Notice of Complete Loss Mitigation Application. The new rules add a new notice of completed loss mitigation application, to be sent to the borrower within 5 business days (excluding federal holidays, Saturday & Sunday) of receiving a complete loss mitigation application. The servicer is not required to provide the notice if: (1) Servicer has already provided borrower an initial receipt notice that the application is complete and servicer has not requested additional info; (2)The application was not complete or facially complete more than 37 days before a foreclosure sale; or (3) Servicer has already provided borrower with a notice of loss mitigation options being offered.

Third Party Documents/Information not in Borrower’s Control. Most of the changes to the Dodd Frank servicing rules that went into effect in October were clarifications or dealt with issues that had been known problems since the servicing rules went into effect. But the provisions regarding information not in the borrowers control were added after the CFPB received many frustrating, and often heartbreaking, complaints from consumers who had problems getting loan modifications because the servicer did not obtain information that was not in the borrowers control.

The servicer must use reasonable diligence to obtain the third party documents/information. Under the new rules, if the servicer is unable to obtain the documents within 30 days after receiving the completed loss mitigation application, then except as noted below, the servicer must not deny a complete loss mitigation application solely because the servicer lacks required documents or information not in the borrower’s control. But, if the servicer can’t determine which loss mitigation options, if any, it will offer the borrower without the missing documents or information, the servicer may deny the application and provide the borrower with a written notice of loss mitigation options being offered to the borrower, and a written notice of missing third party documents.’

Pre-foreclosure Review. Before the new rules went into effect, the old rules allowed a servicer to waive the 120 day pre-foreclosure waiting period prior to filing a foreclosure action if the servicer was joining the foreclosure action of a junior lienholder only. A servicer can now waive the 120 pre-foreclosure waiting periodprior to filing a foreclosure action if it is joining the foreclosure action of a senior lienholder. This won’t have a lot of utility in California, because most foreclosures in California are conducted non-judicially, but it will be extremely useful in judicial foreclosure states.

# # # # # # #

▸ **To be done**: Quote the mortgage servicing passage from "Notice of Complete Loss" up to and including "options being offered.".

▸ **Extracted entries**:
# # # # # # #

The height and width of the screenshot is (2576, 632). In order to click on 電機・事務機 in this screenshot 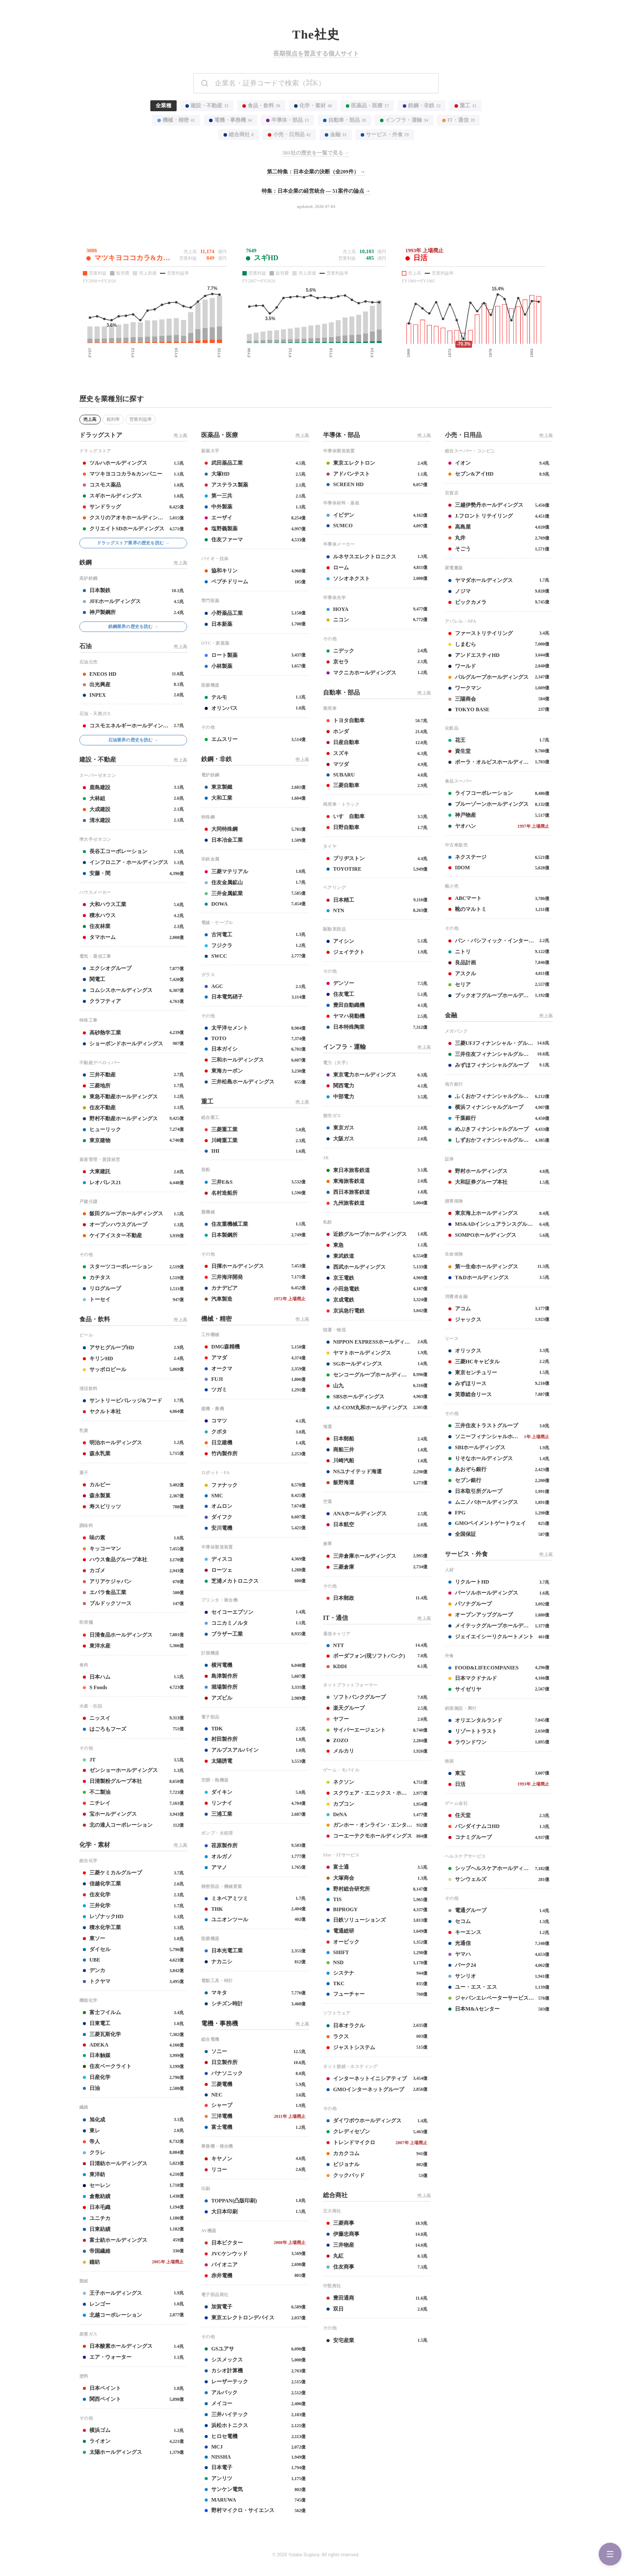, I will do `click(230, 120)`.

# # # # # # #

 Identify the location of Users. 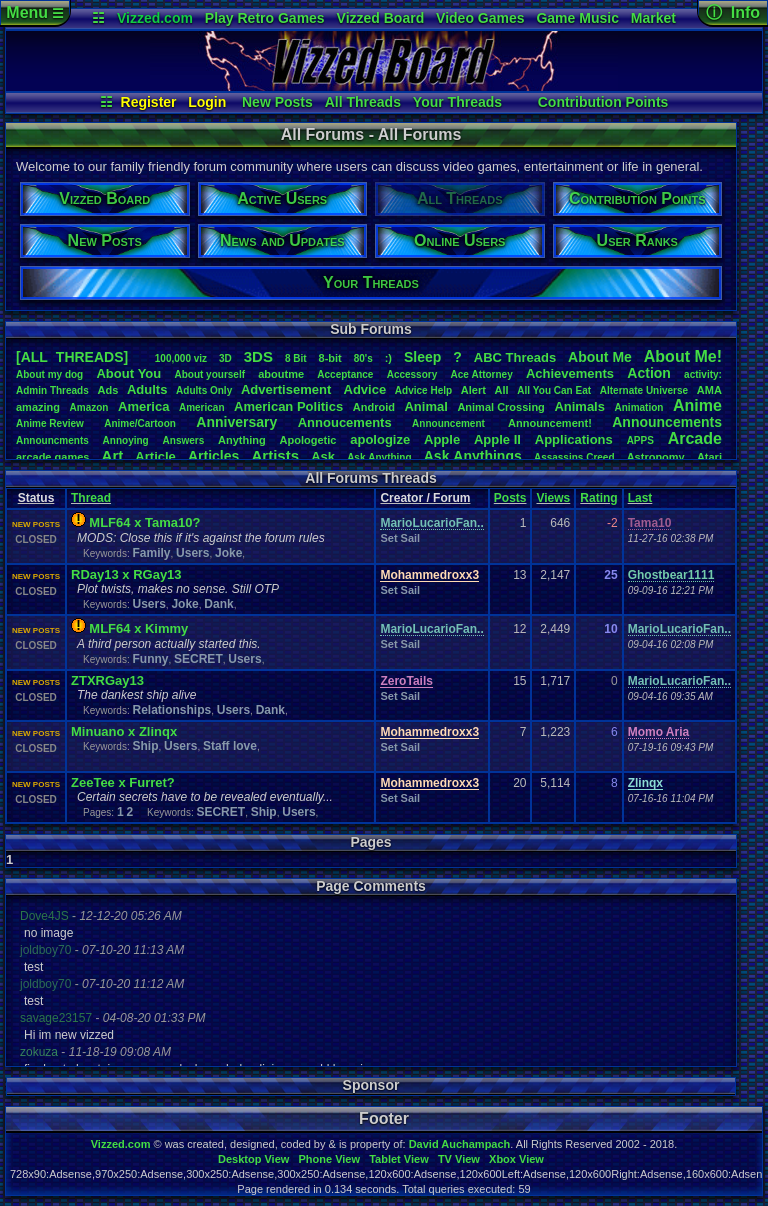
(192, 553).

# # # # # # #

▸ **Answer to the exercise**:
Notice of Complete Loss Mitigation Application. The new rules add a new notice of completed loss mitigation application, to be sent to the borrower within 5 business days (excluding federal holidays, Saturday & Sunday) of receiving a complete loss mitigation application. The servicer is not required to provide the notice if: (1) Servicer has already provided borrower an initial receipt notice that the application is complete and servicer has not requested additional info; (2)The application was not complete or facially complete more than 37 days before a foreclosure sale; or (3) Servicer has already provided borrower with a notice of loss mitigation options being offered.